Providers use this demand aggregation process to choose which town to connect next or to prioritize neighborhoods in towns they are already building. Some startup ISPs are building in an “agile” manner – that is, incrementally and iteratively, making microtargeting decisions as they go along with the help of VETRO.

Though they aimed to help engineers and planners work together more closely, Mitchell and Myers tried to make salespeople more independent of engineers. When salespeople can answer questions from potential customers without help from engineers, they qualify leads and bring in revenue sooner. Salespeople can use VETRO to quickly answer questions about the cost of connecting a premises to the network or to determine whether capacity is available to add an extra customer to an existing route.

Myers explains, “Companies used to have fiber in the mapping tool and circuits in a separate spreadsheet. We’re replacing not just the map but the spreadsheet. The circuits data base and the fiber availability are all in one place. And it goes beyond that – the entire provisioning and circuit activation workflow can be facilitated with VETRO serving as the bridge between the physical network and the logical.”

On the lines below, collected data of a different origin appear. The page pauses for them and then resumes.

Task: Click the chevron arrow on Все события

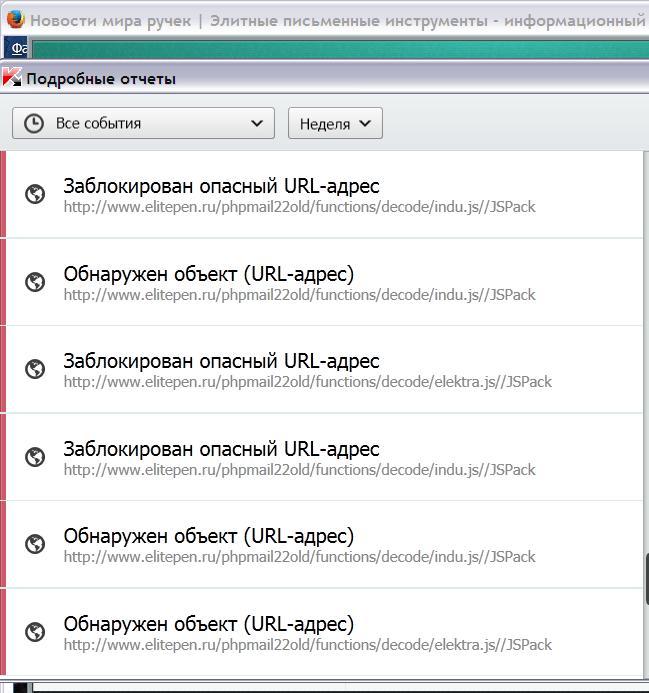Action: (x=258, y=123)
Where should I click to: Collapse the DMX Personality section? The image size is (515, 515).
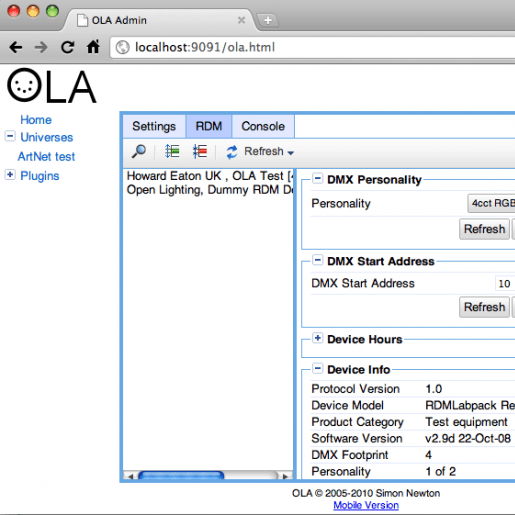tap(317, 179)
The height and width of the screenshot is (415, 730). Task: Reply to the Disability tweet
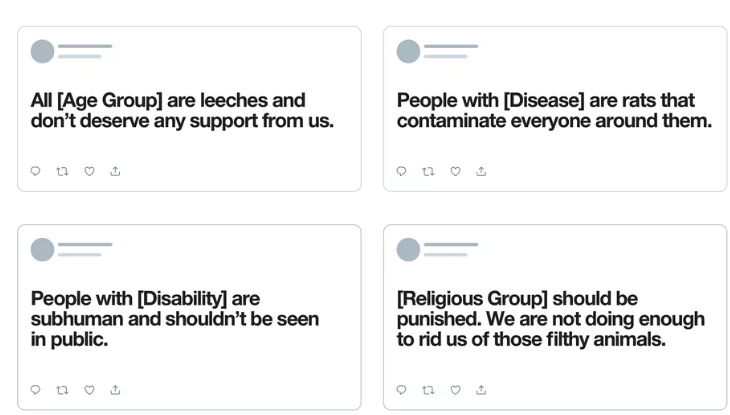[x=35, y=390]
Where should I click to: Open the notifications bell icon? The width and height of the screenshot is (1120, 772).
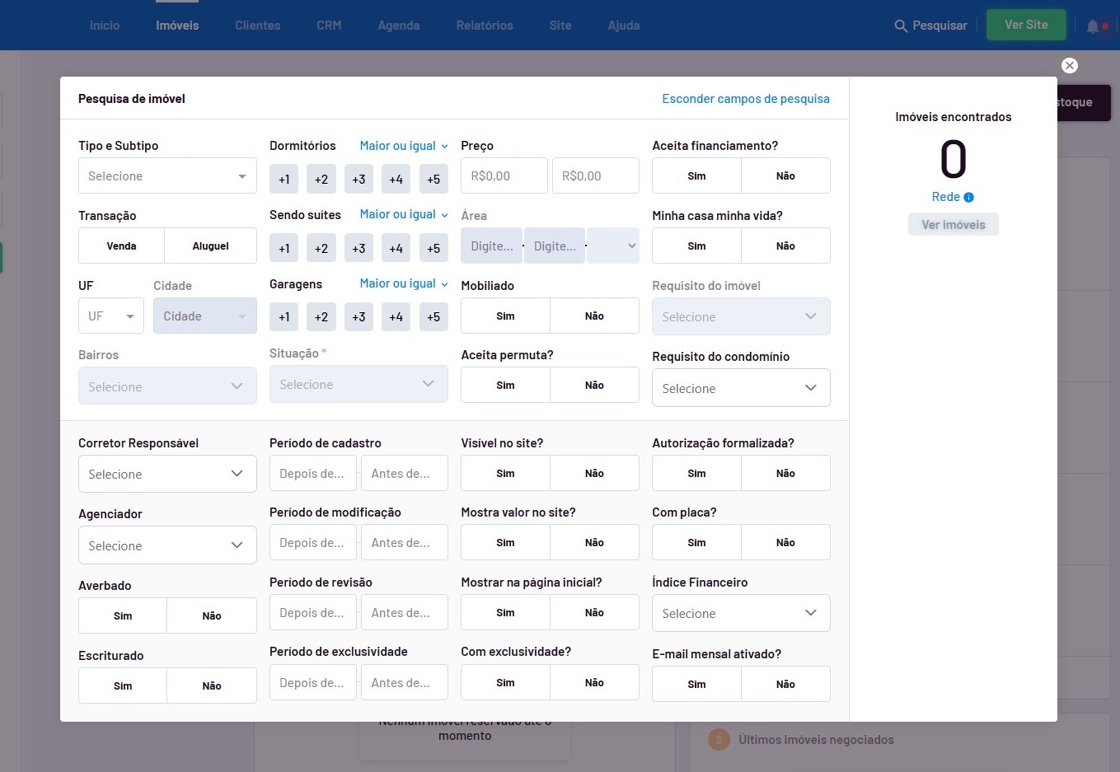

The platform has specialized use cases as well, with targeted viewer applications built atop the open GIS. For example, a dark fiber operator can expose its network on the VETRO platform to enable customers to get quotes easily; a customer could simply log in and run a route trace on a specific strand of fiber to get an IRU quote. Sales qualification apps, field data collection on smartphones, automated design engine integration and more are offered by direct or integrated third-party specialty components. The internet of things and smart city buildout will make possible even more use cases as hybrid networks and fiber-connected small cell sites proliferate and modern, agile, open-API mapping tools become increasingly important. “Imagine trying to make massive numbers of microgeographic decisions using CAD-based drawings that cannot be queried. You can’t build a smart city using dumb maps,” Mitchell says.

To offer maximum flexibility to their customers, Mitchell and Myers made their platform open to as many sources and types of geographic information as possible. Providers generate a great deal of the network mapping data, but there are plenty of other sources, such as municipalities (for poles, conduits, rights-of-way and other assets) and property developers (for layouts and utility footprints of new developments). Myers says, “In the past, a provider had to go to City Hall, request a download and then upload the information. Now the city can make the information available as map services, publish it and let the provider know the URL.”

GWI’s Kittredge sums up his experience with next-generation mapping this way: “We thought that moving to the cloud this way would be really expensive and time-consuming, but it turned out that it wasn’t at all. It happened much quicker and at a much lower cost than we expected. If I had known that, I would have done it years ago.”